### [ASSIGNED TASK]
Begin with the line that holds "The height and width of the screenshot is (642, 1835).". Write out every line from there to the end of the listing below, word for word.

### [RECORDS SHOWN]
=-=-=
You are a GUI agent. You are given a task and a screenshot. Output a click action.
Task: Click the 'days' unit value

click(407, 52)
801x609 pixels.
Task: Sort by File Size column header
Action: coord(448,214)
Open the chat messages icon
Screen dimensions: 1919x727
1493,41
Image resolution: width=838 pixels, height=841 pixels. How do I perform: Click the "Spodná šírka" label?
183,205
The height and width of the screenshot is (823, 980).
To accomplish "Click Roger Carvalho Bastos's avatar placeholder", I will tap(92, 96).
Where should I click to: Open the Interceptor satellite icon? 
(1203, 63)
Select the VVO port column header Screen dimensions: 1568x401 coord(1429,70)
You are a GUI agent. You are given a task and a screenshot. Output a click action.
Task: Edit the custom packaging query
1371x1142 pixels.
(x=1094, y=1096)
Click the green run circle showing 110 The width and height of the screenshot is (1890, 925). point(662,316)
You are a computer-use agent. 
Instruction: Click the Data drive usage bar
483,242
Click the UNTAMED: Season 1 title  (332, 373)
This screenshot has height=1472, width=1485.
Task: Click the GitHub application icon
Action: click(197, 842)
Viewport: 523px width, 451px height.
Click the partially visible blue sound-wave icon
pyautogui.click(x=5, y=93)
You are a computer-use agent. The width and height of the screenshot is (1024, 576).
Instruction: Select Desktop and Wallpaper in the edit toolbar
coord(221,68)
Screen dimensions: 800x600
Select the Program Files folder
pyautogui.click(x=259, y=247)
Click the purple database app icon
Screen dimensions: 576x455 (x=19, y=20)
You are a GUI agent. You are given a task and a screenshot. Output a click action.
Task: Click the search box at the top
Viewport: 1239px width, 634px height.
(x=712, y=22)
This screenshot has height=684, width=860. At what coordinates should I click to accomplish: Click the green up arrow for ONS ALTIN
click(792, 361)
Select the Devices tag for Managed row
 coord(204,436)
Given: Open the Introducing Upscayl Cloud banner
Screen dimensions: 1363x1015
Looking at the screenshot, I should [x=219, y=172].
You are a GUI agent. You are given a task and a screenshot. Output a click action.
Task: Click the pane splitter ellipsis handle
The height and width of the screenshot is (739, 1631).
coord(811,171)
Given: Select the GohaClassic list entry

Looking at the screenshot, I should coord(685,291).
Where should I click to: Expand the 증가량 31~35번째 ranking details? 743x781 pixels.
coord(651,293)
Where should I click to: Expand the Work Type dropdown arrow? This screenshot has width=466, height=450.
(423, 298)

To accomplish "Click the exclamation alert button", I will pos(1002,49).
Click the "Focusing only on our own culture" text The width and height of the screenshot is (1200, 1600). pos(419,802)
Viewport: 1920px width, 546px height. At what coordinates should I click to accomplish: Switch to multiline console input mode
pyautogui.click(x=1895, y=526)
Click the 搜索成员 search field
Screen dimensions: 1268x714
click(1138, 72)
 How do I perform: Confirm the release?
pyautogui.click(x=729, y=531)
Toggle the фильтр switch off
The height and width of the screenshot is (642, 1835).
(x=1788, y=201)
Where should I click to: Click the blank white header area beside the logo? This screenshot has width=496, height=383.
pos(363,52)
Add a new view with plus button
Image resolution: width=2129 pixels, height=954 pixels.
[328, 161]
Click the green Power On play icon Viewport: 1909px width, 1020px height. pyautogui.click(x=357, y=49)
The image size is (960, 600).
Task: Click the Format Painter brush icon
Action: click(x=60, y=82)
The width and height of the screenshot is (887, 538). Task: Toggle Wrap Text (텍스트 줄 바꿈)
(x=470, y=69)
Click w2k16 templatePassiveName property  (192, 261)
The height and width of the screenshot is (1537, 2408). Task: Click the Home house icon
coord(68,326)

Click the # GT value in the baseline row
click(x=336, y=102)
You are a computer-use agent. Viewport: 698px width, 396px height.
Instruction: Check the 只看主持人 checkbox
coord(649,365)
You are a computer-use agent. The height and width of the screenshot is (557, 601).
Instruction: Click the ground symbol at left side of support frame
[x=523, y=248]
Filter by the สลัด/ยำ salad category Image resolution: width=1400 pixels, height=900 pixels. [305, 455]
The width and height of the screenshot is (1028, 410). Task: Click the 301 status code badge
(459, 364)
=-=-=
### [SOLUTION FOR THIS EXERCISE]
The height and width of the screenshot is (642, 1835).
(x=1788, y=201)
Where should I click to: Click the blank white header area beside the logo? This screenshot has width=496, height=383.
pos(363,52)
Add a new view with plus button
Image resolution: width=2129 pixels, height=954 pixels.
[328, 161]
Click the green Power On play icon Viewport: 1909px width, 1020px height. pyautogui.click(x=357, y=49)
The image size is (960, 600).
Task: Click the Format Painter brush icon
Action: click(x=60, y=82)
The width and height of the screenshot is (887, 538). Task: Toggle Wrap Text (텍스트 줄 바꿈)
(x=470, y=69)
Click w2k16 templatePassiveName property  (192, 261)
The height and width of the screenshot is (1537, 2408). Task: Click the Home house icon
coord(68,326)

Click the # GT value in the baseline row
click(x=336, y=102)
You are a computer-use agent. Viewport: 698px width, 396px height.
Instruction: Check the 只看主持人 checkbox
coord(649,365)
You are a computer-use agent. The height and width of the screenshot is (557, 601).
Instruction: Click the ground symbol at left side of support frame
[x=523, y=248]
Filter by the สลัด/ยำ salad category Image resolution: width=1400 pixels, height=900 pixels. [305, 455]
The width and height of the screenshot is (1028, 410). Task: Click the 301 status code badge
(459, 364)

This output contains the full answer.